Un apunte acerca de la filosofía como especialidad

Fuentes: Rebelión

Nota edición: Una de los artículos de Manuel Sacristán que más agitación levantó en las estancadas aguas, mayoritariamente neotomistas por aquel entonces, de la filosofía española de finales de los sesenta fue su opúsculo de 1968 «Sobre el lugar de la filosofía en los estudios superiores» (ediciones en catalán y castellano en Nova Terra; ahora […]

Nota edición:

Una de los artículos de Manuel Sacristán que más agitación levantó en las estancadas aguas, mayoritariamente neotomistas por aquel entonces, de la filosofía española de finales de los sesenta fue su opúsculo de 1968 «Sobre el lugar de la filosofía en los estudios superiores» (ediciones en catalán y castellano en Nova Terra; ahora en Papeles de filosofía, Icaria, Barcelona, 1984, pp. 356-380). No sólo en las aguas neotomistas. Gustavo Bueno -el Bueno previo a su conversion en intelectual españolista de derecha extrema- respondió poco después, 1971, con un denso libro, El lugar de la filosofía en el conjunto del saber, donde defendía una visión más clásica de la filosofía y del filosofar. Ciencia Nueva, próxima al PCE, fue la editorial que lo publicó.

Los presupuestos filosóficos desde los que Sacristán construía su argumentación estaban explicitados en las primeras líneas de su trabajo: «[…] No menos obligado, por otra parte, es informar al lector acerca de los supuestos filosóficos de este papel sobre ese punto básico. Estos son: primero, que no hay un saber filosófico sustantivo superior a los saberes positivos; que los sistemas filosóficos son pseudo-teorías, construcciones al servicio de motivaciones no-teoréticas, insusceptibles de contrastación científica (o sea: indemostrables e irrefutables) y edificados mediante un uso impropio de los esquemas de la inferencia formal. Segundo: que existe, y ha existido siempre, una reflexión acerca de los fundamentos, los métodos y las perspectivas del saber teórico, del pre-teórico y de la práctica y la poiesis, la cual reflexión puede discretamente llamarse filosófica (recogiendo uno de los sentidos tradicionales del término) por su naturaleza metateórica en cada caso…» El texto, en mi opinion, era, sigue siendo, una excelente vindicación del filosofar y de la filosofía documentada.

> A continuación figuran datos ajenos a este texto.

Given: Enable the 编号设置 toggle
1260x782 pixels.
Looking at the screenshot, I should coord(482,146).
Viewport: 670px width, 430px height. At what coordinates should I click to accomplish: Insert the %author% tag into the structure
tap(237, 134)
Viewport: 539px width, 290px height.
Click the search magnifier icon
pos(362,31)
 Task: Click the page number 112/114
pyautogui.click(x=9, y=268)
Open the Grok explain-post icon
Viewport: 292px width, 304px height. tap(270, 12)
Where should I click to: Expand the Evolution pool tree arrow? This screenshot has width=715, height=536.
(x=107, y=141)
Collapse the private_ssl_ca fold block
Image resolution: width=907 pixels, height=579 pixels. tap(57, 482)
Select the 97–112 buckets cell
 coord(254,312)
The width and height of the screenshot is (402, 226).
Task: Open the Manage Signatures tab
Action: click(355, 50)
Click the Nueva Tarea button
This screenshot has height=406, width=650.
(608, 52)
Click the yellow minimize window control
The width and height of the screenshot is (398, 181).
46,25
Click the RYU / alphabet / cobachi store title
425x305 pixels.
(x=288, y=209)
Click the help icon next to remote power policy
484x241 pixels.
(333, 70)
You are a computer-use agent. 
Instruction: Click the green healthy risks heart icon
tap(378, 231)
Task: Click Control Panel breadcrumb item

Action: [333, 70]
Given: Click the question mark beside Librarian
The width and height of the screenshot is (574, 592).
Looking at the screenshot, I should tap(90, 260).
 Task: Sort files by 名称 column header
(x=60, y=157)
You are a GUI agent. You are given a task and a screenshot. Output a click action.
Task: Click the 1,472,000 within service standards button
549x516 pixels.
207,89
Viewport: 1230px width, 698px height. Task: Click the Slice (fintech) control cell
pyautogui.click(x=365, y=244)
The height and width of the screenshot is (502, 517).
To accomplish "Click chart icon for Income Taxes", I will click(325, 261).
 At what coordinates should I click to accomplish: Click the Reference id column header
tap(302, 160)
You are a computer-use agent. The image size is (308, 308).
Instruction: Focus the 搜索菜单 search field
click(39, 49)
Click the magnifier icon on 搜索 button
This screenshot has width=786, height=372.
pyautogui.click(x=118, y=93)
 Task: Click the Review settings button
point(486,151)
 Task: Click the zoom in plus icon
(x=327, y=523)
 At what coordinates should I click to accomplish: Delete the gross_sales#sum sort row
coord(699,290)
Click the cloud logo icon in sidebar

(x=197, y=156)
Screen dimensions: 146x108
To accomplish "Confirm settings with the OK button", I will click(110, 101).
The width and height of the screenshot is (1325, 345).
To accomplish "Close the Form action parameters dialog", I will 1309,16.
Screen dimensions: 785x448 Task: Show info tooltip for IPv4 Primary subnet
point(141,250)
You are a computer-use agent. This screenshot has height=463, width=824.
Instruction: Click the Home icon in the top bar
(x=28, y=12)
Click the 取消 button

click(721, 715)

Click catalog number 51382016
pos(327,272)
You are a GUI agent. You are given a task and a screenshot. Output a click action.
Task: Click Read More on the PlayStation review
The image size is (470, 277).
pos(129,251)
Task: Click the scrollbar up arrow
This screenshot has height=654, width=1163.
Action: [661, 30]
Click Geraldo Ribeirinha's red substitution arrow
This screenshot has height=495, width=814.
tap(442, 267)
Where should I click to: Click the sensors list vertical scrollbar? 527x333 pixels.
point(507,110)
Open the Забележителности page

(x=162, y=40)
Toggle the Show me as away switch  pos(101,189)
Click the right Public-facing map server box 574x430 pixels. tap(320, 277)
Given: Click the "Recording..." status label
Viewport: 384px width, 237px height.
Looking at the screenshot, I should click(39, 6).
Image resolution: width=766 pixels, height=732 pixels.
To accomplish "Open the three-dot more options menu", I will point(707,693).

La apreciación positiva de la filosofía en los estudios superiores no implicaba, sostenía Sacristán, la atribución de esos méritos a la filosofía pensada como especialidad universitaria, «a las secciones de filosofía, centros de producción de los correspondientes licenciados». Lo contrario era más verdadero: no era incoherente «enunciar y argüir el primer juicio apreciativo y afirmar al mismo tiempo que es deseable suprimir dicha producción especial de licenciados». Ambas afirmaciones se sostenían en el texto de Sacristán. «Dicho de otro modo -infiel paráfrasis de un motto de Kant-: no hay filosofía, pero hay filosofar. Esta actividad efectiva y valiosa justifica la conservación del término «filosofía» y de sus derivados».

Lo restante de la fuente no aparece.